NO CHANCE: Court in Certified Cruise Ship Robocall Class Action Latest to Reject Important Creasy Ruling

Ok, so the score is now 7-3 against Creasy and things are suddenly starting to look a little grim. Like College Basketball, TCPA case law is sometimes a game of runs so we shouldn’t get too despondent. Nonetheless,  I liked it when the score was 3-0 in favor of the good guys.

It would probably help if defendants in cases that have no shot of pulling off a Creasy victory stopped lobbing up hail marys. (Or is it hail maries? Hail maryies? Hail Mary-s?)

For instance, if TCPAWorld had a whipping boy it would surely be cruise ship companies who allegedly (and sometimes definitely) fire random prerecorded messages to people’s phones to pitch cruises. And the classic “maybe it fits the mold maybe it doesn’t” TCPA cruise ship case is McCurley v Royal Seas.

Now McCurley is a famous case in TCPAWorld for a couple of reasons. First, it is pretty much the only case where a TCPA class has been certified based upon leads purchased from third parties and against evidence (albeit not the best evidence) that the underlying leads were legitimate webform submissions that demonstrated acceptance of potentially valid disclosures.

There are certainly other cases that have challenged the disclosures on a classwide basis, but McCurley remains the only case to certify a class action where the underlying disclosures are actually potentially valid.

Because of this unusual posture, McCurley has animated–like some evil necormancer–an entire population of zombie TCPA class action filings involving multi-faceted TCPA disclosure submissions leads that are seemingly uncertifiable but… hey, what about McCurley?

McCurley is not just famous because of its one-of-a-kind certification ruling, however. It is also famous because the Defense counsel in that case got sanctioned for ethical violations surrounding contacts to represented class members in a bid to get the case uncertified. (Pro tip: gather evidence of consent before certification folks.)
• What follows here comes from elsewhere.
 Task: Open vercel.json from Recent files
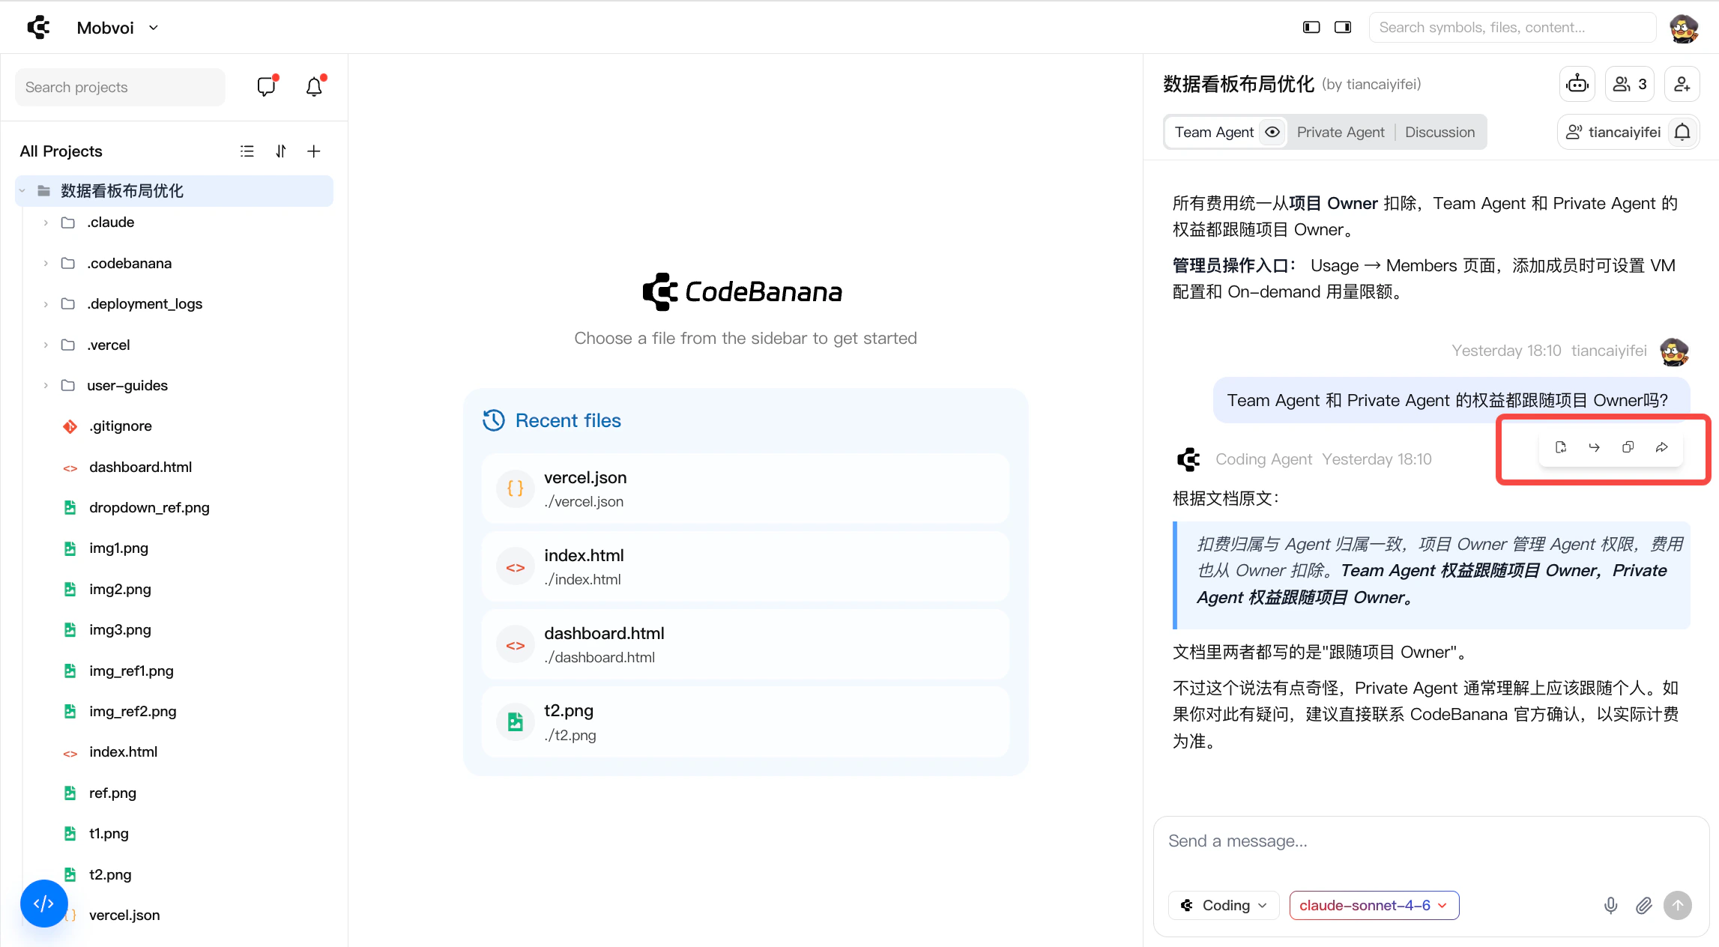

So when things are going that badly for you in a case the last thing you should be doing is raising new cutting edge arguments that other defendants need to rely on in cases that aren’t already entirely off the rails.
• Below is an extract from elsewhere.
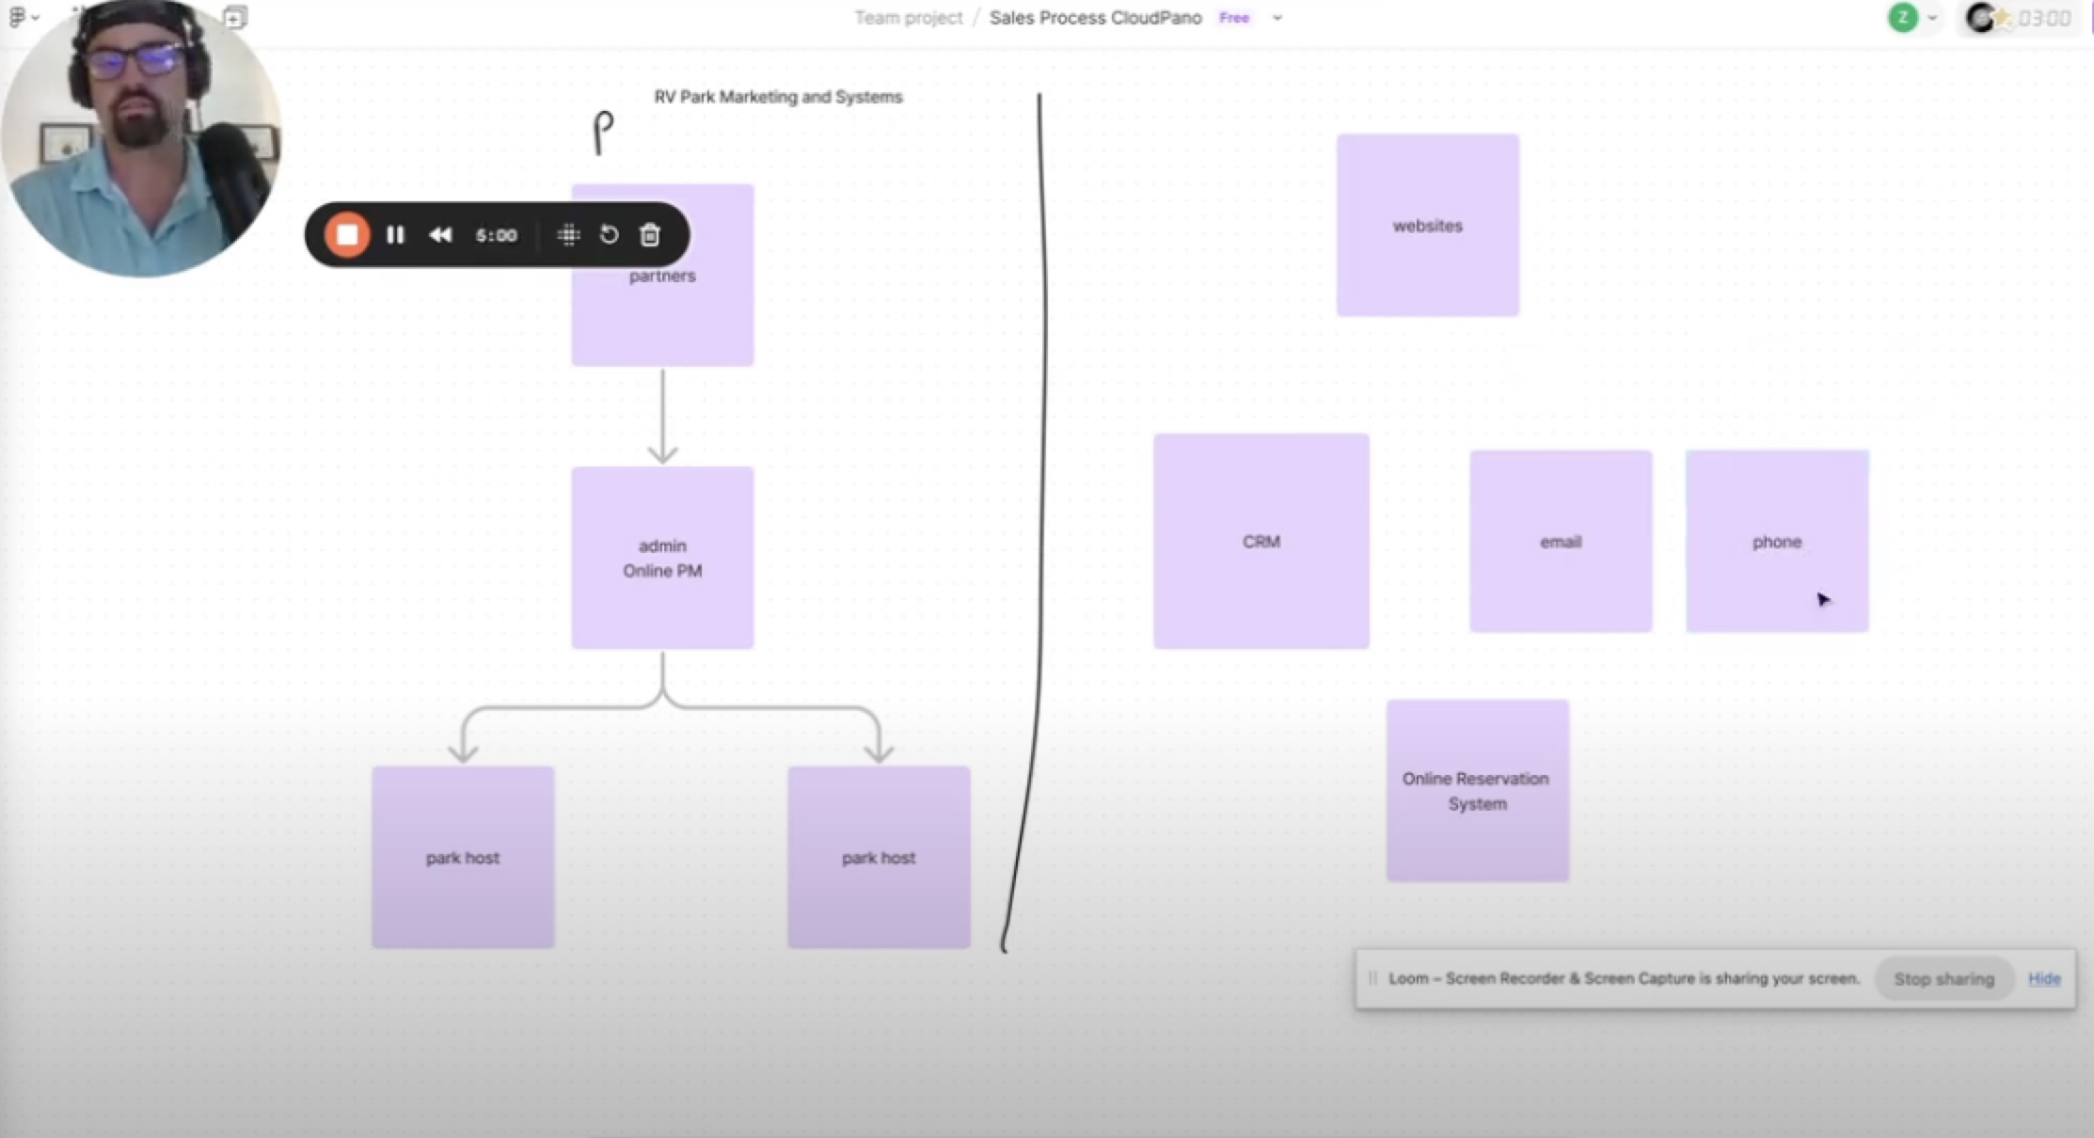
Task: Open the green Z avatar dropdown
Action: coord(1930,18)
All right fine, that’s not true. Every lawyer should do the best for their client and raise all available arguments– but ugh was the ruling in McCurley v. Royal Sea Cruises, Case No. 17-cv-00986-BAS-AGS, 2021 U.S. Dist. LEXIS 16403 (S.D. Cal.  January 28, 2021) yesterday predictable.

The Court in McCurley XVI held that Creasy was unconvincing and the Supreme Court’s dicta in AAPC to the effect that the TCPA remained both enforceable and not enforceable depending on how it is being applied could not be cavalierly dismissed. So the Court found the TCPA was still constitutional.


To have held otherwise, of course, would have resulted in a dismissal in favor of the cruise ship company and years of hard work on the case down the drain for both the plaintiff’s lawyers and the court. So yeah, that wasn’t happening.

Anyway, we’ll keep an eye on all of this for you.